The paper also shows that G-quadruplex DNA secondary structures, which have previously been implicated as fragile sites in the genome, were 3-fold enriched over random within DSBCapture peaks. There was very large enrichment of DSBCapture peaks in regulatory, nucleosome-depleted regions, and many DSB sites were also sites for RNApolII revealing a relationship between DSBs and elevated transcription within nucleosome-depleted chromatin.

You can get a detailed protocol on Natures Protocol Exchange.

What did Genomics do: The core performed the sequencing for this project.

It is looking like it will be possible to combine long-, or synthtic-read, phasing, methods with exome targeting to sequence DNA repair genes in patients. By using PacBio and/or 10X Genomics it would be possible to definitively test patients for mutations in cis- or in trans- adding clinically relevant information currently not available through short-read genomes and exomes. DSB-seq and phasing of DNA repair gene mutations are likely to be useful methods that could be translated in the next few years.

4) Understanding metastatic disease with ctDNA sequencing: Muhammed Murtaza (Tgen and Rosenfeld group) and Sarah-Jane Dawson (Peter Mac and Caldas group) published a detailed analysis of a single breast cancer patient using tumour- and liquid -biopsy analysis. They collected 8 tumour biopsies and 9 plasma samples collected over 1,193 days of clinical follow-up for an ER+/HER2+ breast cancer patient. They exquisitely characterised the tumour evolution during therapy using exome and targeted amplicon sequencing (TAm-seq). This work is the first to really demonstrate that liquid-biopsy truly recapitulates the tumour burden and metastatic heterogeneity - and is an important step along the road to using liquid-biopsy in the clinic.

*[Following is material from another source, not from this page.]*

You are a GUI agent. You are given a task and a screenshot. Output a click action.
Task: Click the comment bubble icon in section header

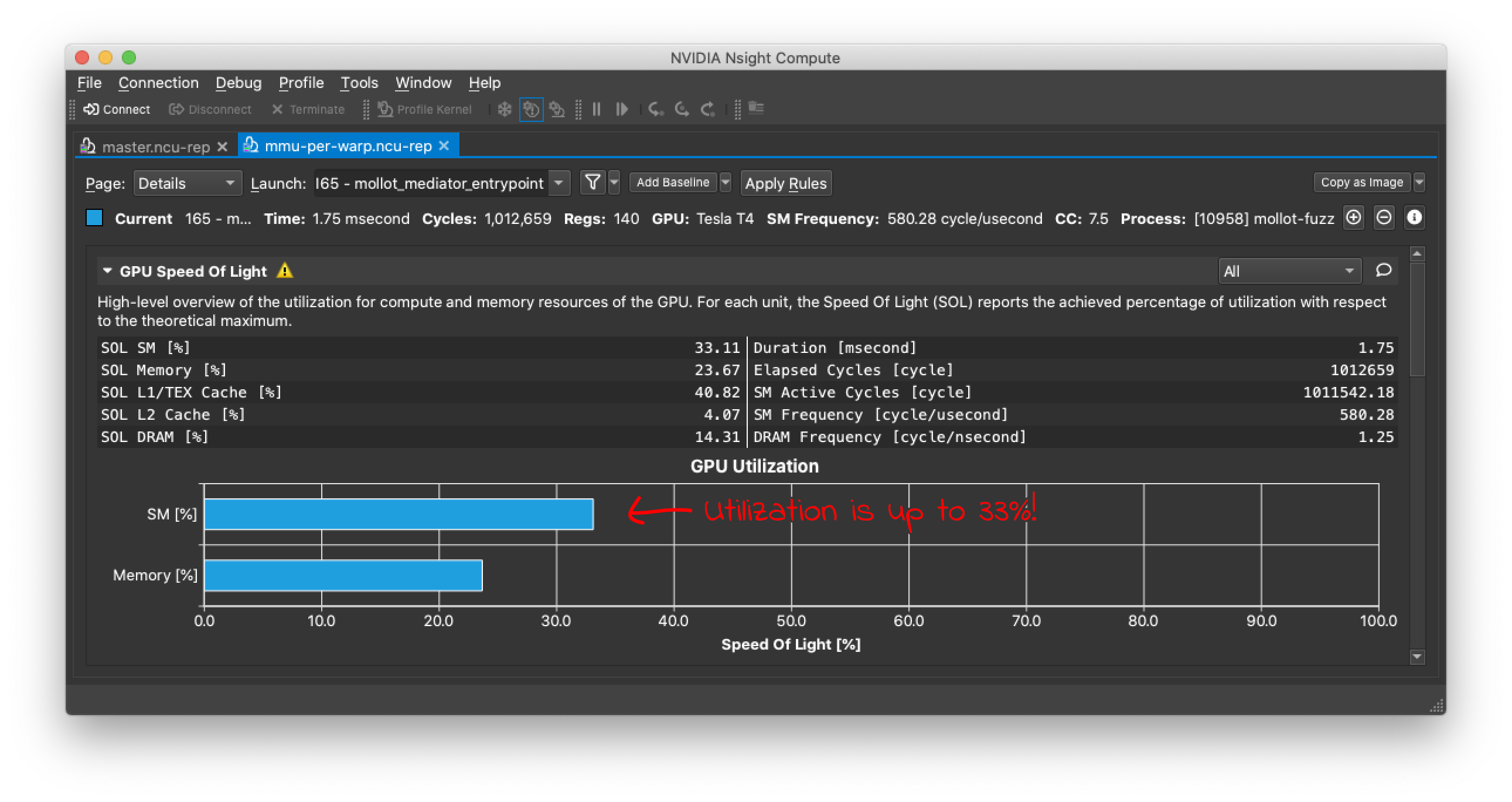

The paper reports the finding of over 350 candidate non-synonymous SNVs from the exome sequencing data, and just over 300 were successfully sequenced by TAm-seq to an average coverage of up to 8000x! The amount of data generated from a single patient really allowed the group to delve deep into the evolution of the tumour and the relationships between the primary and metastatic sites (see Fig1 above). The authors do point out that this kind of study needs to be replicated to show how well liquid biopsy can be used to track other breast cancer patients, and how it performs in other cancers, with potentially different evolutionary tracks and varying metastatic sites.

Importantly the results show again that if actionable mutations are identified in circulating DNA then this may inform the choice of targeted therapies.

What did Genomics do: This project was not processed by the Genomics Core, however it leads on from work we were involved with. It was also such a great paper I wanted to highlight it here!